Oh, c’est oublier les mots, bafouer leurs sens 1135
Que conduire ses pas vers une indépendance,
Que de feindre penser des valeurs opportunes,
C’est souiller l’idéal, c’est chercher la fortune
Que de n’ouvrir jamais sa paupière livide
Qu’à de vains résultats et des quêtes putrides ! 1140
Que les fruits diffèrent, que les sols soient fertiles,
Ce sont l`a les questions d’une pensée stérile,
Car les cœurs étendus, les rameaux en bourgeons,
Ballottant sous les vents de la compassion
N’ont pour vaincre leur soif et puiser leur courage, 1145
Que le goût de cette eau, sans lien, sans lit, sans âge,
Que certains nomment vie, harmonie ou grandeur,
Humanité, noblesse ou bien gloire ou honneur
Mais que tous en raison, quand cette fée dépose
En leur seule saison l’incendie pour des roses, 1150
Saluent bien bas, prostrés, malgré l’immense enfer
Et prennent pour guide et reconnaissent pour mère.
Oh passera le temps et coulera la pluie
Des fleuves aux plaines, de mémoire en oubli,
Une neuve légende inondera la peau 1155
Aux flammes choyées, pour vernir un matériau,
Qui pourra être lu en chemin de brasier,
Pour cueillir au jardin des roses enflammées !

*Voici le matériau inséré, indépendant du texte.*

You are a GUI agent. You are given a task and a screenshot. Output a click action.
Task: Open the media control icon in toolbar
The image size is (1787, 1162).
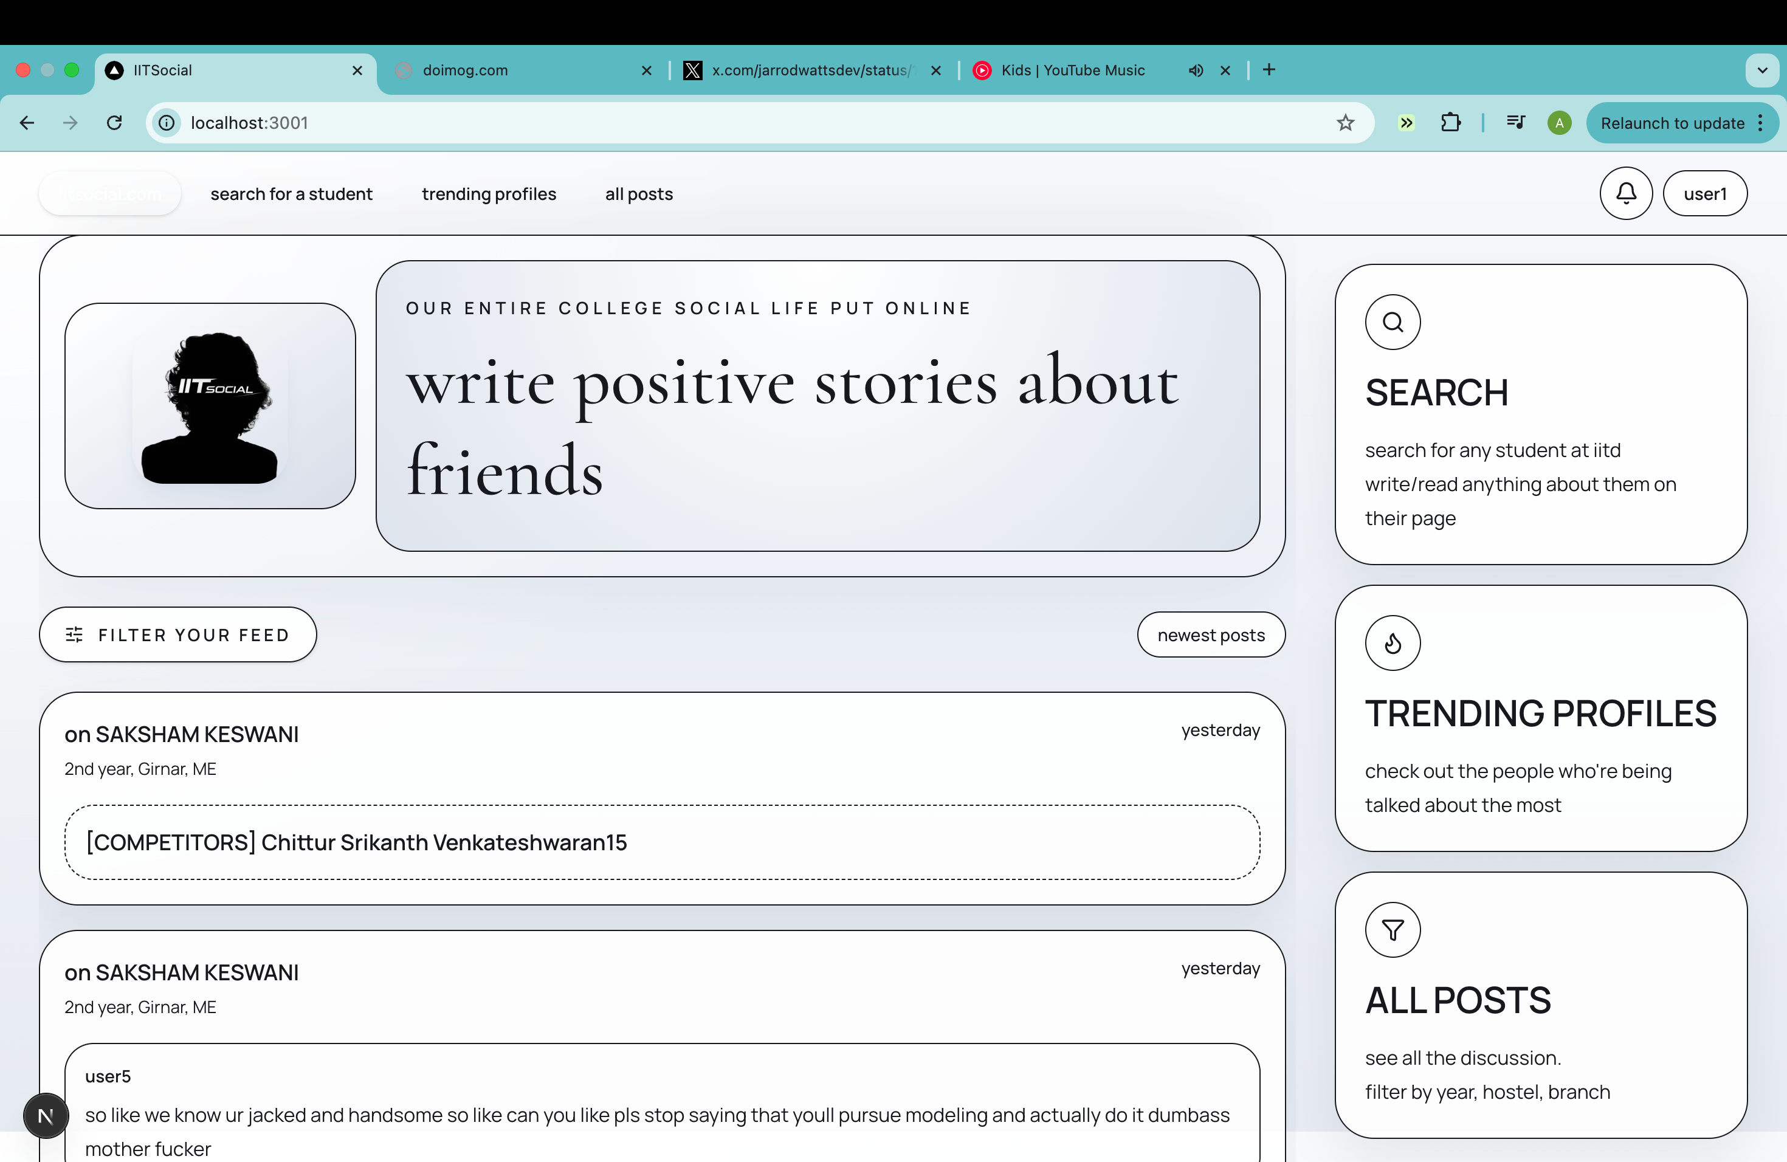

Que s’ouvrent les bouquets, qu’éclosent les corbeilles,
Que des voiles de bleu s’unissent de vermeil 1160
Rien jamais n’éteindra l’urne large de feu
Puisqu’à chaque fleur glanée, il en poussera deux !
Mais le regard se perd en arcanes mystiques
Prenant pour coursier fou un cheval famélique
Et contemplant l’humain en quête d’idéal 1165
Éloigné de tous et l’esprit comme fanal !
Enfin, le temps est bon, les étoiles sont douces,
Séléné déforme les ombres sur les mousses,
Et je veux m’endormir, allongé cette fois,
Des arbres pour châlit et les astres pour toit. 1170
J’espère me lever, l’aurore pour réveil,
Et combler ma faim si je ne vis de soleil.